Department of Materials Science WW-4, LKO, University of Erlangen-Nuremberg , Martensstrasse 7, 91058 Erlangen, Germany.
Nano Lett. 2014 Jun 11;14(6):3309-13. doi: 10.1021/nl500710j. Epub 2014 May 13.
Here we report that TiO2 nanotube (NT) arrays, converted by a high pressure H2 treatment to anatase-like "black titania", show a high open-circuit photocatalytic hydrogen production rate without the presence of a cocatalyst.
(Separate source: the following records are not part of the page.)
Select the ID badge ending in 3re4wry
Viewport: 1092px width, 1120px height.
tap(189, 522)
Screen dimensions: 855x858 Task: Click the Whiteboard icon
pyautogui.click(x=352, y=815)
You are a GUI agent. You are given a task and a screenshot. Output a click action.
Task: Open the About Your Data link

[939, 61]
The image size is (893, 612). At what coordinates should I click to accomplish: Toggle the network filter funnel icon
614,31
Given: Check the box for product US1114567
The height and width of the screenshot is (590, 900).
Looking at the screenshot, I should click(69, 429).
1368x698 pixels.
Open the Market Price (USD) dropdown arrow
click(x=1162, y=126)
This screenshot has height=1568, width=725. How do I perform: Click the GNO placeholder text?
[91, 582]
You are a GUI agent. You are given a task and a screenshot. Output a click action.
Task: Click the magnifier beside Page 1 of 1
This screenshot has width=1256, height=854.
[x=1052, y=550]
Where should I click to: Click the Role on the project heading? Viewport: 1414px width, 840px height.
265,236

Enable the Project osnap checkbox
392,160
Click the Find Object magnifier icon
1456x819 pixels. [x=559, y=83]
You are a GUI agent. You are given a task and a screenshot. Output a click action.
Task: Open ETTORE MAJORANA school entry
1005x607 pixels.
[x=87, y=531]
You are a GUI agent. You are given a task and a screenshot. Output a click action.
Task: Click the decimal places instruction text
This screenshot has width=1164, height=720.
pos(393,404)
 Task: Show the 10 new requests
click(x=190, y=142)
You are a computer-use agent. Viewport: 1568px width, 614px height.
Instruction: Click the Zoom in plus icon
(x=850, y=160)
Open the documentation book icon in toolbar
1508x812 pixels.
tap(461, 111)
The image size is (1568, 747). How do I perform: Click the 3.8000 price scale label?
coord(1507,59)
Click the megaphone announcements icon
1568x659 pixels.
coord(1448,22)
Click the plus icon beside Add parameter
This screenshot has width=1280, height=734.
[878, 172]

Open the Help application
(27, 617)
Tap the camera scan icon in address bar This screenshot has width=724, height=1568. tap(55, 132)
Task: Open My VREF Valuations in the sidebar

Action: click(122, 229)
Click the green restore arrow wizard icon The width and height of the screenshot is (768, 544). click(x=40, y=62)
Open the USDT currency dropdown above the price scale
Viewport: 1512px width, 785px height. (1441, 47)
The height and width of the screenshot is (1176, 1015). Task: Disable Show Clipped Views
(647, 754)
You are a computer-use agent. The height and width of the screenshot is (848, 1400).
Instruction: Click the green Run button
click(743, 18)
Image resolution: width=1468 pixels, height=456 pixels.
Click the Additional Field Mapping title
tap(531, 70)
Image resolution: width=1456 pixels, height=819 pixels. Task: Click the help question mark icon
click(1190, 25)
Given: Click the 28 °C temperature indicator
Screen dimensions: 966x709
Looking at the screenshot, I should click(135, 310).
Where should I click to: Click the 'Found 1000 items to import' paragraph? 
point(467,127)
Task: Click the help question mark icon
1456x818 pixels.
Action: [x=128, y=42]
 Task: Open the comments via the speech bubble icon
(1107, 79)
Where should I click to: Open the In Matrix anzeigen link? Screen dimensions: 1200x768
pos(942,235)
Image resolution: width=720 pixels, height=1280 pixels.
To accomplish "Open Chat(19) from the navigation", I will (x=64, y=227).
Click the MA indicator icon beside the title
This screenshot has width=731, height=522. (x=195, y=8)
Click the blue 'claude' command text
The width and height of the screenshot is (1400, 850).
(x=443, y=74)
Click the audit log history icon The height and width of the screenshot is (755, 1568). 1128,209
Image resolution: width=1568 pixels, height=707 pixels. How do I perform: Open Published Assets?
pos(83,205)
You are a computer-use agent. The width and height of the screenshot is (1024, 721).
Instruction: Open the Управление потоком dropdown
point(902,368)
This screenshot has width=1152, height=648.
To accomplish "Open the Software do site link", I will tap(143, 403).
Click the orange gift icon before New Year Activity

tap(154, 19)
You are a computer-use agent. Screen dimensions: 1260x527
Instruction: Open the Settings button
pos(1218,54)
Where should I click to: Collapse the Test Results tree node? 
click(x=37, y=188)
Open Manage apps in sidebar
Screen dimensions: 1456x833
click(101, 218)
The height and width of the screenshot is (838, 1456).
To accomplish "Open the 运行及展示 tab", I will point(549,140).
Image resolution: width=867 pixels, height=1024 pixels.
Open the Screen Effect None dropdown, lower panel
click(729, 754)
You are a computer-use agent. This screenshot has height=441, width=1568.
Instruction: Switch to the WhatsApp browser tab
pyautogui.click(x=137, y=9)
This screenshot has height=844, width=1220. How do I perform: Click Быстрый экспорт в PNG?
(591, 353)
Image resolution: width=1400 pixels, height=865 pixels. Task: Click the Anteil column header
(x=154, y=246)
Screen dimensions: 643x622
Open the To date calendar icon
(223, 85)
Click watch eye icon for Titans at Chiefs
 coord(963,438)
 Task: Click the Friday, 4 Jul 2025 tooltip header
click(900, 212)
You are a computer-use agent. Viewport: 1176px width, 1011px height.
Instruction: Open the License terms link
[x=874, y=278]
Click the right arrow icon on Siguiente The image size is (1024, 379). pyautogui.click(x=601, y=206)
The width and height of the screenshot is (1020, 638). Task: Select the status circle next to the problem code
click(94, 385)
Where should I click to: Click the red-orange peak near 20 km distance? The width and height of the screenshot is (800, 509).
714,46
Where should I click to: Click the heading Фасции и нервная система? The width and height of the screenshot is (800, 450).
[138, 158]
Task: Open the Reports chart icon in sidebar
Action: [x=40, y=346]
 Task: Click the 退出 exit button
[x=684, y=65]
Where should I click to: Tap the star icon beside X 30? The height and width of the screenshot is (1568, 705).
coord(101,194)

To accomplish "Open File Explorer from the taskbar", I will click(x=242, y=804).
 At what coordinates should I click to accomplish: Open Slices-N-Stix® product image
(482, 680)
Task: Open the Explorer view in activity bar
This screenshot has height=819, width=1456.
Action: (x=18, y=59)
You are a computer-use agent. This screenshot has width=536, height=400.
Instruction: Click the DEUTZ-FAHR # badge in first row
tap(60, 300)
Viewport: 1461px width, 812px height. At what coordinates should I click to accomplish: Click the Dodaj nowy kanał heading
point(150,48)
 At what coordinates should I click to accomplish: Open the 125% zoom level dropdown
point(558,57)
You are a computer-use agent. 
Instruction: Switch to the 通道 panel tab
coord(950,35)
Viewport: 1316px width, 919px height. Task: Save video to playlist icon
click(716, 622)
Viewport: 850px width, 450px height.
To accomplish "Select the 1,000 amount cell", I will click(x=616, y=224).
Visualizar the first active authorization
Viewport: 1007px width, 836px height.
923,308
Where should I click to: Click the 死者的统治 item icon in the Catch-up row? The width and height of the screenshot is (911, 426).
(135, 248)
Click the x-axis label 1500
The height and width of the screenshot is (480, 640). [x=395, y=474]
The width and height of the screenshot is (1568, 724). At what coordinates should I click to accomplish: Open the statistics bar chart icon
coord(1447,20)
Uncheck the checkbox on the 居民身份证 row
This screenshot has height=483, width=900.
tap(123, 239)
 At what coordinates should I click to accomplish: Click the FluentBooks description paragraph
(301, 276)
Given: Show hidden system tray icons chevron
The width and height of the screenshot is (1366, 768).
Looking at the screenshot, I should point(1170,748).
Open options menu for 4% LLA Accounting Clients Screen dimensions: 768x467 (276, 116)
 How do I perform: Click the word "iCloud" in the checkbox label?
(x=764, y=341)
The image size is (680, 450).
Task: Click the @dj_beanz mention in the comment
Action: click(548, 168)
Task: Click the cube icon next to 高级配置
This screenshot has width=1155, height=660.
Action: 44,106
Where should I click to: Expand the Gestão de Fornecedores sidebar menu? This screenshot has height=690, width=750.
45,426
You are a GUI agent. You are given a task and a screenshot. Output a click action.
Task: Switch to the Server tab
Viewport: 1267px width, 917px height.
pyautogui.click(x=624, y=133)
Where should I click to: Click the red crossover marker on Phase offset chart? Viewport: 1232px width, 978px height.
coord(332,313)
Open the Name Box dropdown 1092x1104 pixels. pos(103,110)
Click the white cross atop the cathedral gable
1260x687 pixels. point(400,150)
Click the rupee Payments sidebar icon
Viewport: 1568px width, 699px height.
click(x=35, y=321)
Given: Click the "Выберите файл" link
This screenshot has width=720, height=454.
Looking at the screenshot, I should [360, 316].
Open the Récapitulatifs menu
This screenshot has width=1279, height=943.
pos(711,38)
Tubes converted to black titania using classic reduction treatments (e.g., atmospheric pressure H2/Ar annealing) do not show this effect. The main difference caused by the high H2 pressure annealing is the resulting room-temperature stable, isolated Ti(3+) defect-structure created in the anatase nanotubes, as evident from electron spin resonance (ESR) investigations. This feature, absent for conventional reduction, seems thus to be responsible for activating intrinsic, cocatalytic centers that enable the observed high open-circuit hydrogen generation.
在这里,我们报告说,经过高压 H2 处理转化为类似锐钛矿的“黑钛”的 TiO2 纳米管(NT)阵列,在没有助催化剂的情况下表现出高的开路光催化制氢速率。使用经典还原处理(例如,常压 H2/Ar 退火)转化为黑钛的管不显示这种效果。高压 H2 退火引起的主要区别是在锐钛矿纳米管中形成的室温稳定的孤立 Ti(3+)缺陷结构,这可以从电子自旋共振(ESR)研究中明显看出。这种特征在常规还原中不存在,因此似乎负责激活内在的、助催化中心,从而实现观察到的高开路制氢。